Według niej rosyjskiej gospodarce grozi odcięcie od świata, co oznacza, że kraj ten będzie musiał zaspokajać potrzeby konsumpcyjne i produkcyjne we własnym zakresie, w granicach własnych możliwości, czyli będzie zmuszony być samowystarczalny.
_ - Bardzo trudno wyobrazić sobie, co musiałoby się stać, by Rosja wróciła na dawną drogę rozwoju. Kontynuacja obecnego trendu w końcowym rozrachunku doprowadzi do autarkii, czyli odłączenia się Rosji od globalnej gospodarki _ - powiedziała Mann tygodnikowi _ Sunday Telegraph _.
Oznaczać to będzie, że Rosja będzie żywić się tym, co sama wyprodukuje, a swoich surowców energetycznych będzie używała przede wszystkim na potrzeby własnej gospodarki, nie będzie importować odzieży, ani maszyn. Proces dochodzenia do tego stanu nazywa Mann _ bolesną restrukturyzacją _.
Wkład produkcji ropy do rosyjskiego PKB wynosi 25 proc., a sama ropa stanowi lwią część rosyjskiego eksportu. Rosyjski budżet jest zrównoważony przy cenie 102 dolarów za baryłkę. Ropa staniała z ok. 115 dolarów za baryłkę latem do ok. 60 dolarów obecnie.
Ekonomistka OECD sądzi, że baryłka ropy Brent w 2015 r. może stanieć do 50 dolarów, jeśli OPEC nie zmniejszy podaży w warunkach stosunkowo niskiego globalnego popytu, a cena w najbliższym roku będzie wahać się w przedziale 50-70 dol. za baryłkę.
W opinii ekspertki tania ropa w 2015 r. pobudzi wzrost gospodarek krajów wysoko uprzemysłowionych zrzeszonych w OECD średnio o 1 pkt proc. Najbardziej skorzysta PKB Korei Płd. (+2,7 pkt proc.), najbardziej ucierpi Norwegii (-6,5 pkt proc.), a W. Brytania zyska +0,5 pkt. proc.

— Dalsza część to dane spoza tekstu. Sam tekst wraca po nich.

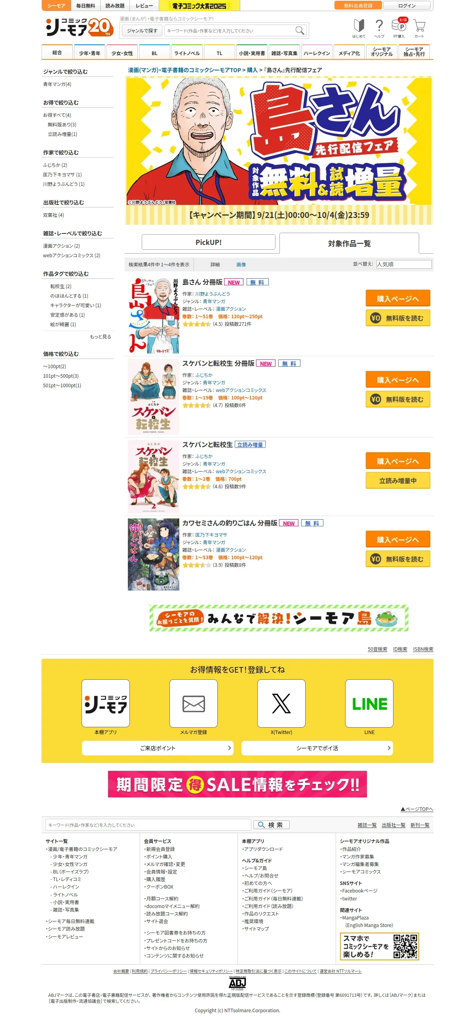Expand もっと見る under 作品タグ filters
This screenshot has height=1017, width=475.
click(x=101, y=337)
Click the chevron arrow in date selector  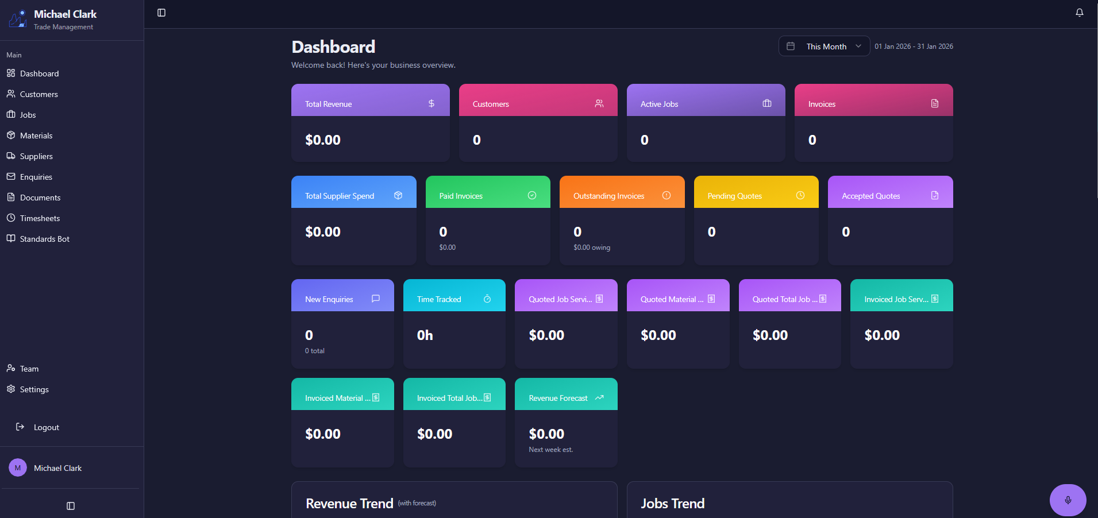click(x=858, y=47)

Główna ekonomistka OECD sądzi, że strefa euro wymaga reform. Wskazała w tym kontekście na rekordowo wysokie bezrobocie we Francji, w przypadku młodzieży sięgające 25. proc. Jej zdaniem Europejski Bank Centralny powinien zwiększyć interwencyjny skup obligacji zadłużonych państw strefy euro. Mann popiera też plan inwestycji przewodniczącego Komisji Jean-Claude Junckera w wysokości 315 mld euro.
Rosja ma niewesołe prognozy rozwoju gospodarczego na przyszły rok. Przewidywany jest spadek PKB i cięcia w wydatkach budżetowych.
Rosyjski minister gospodarki Anton Siłuanow powiedział, że przy obecnej cenie ropy w granicach 60 dolarów za baryłkę, rosyjski PKB może spaść o cztery procent. Zaś deficyt budżetowy wyniesie około trzech procent.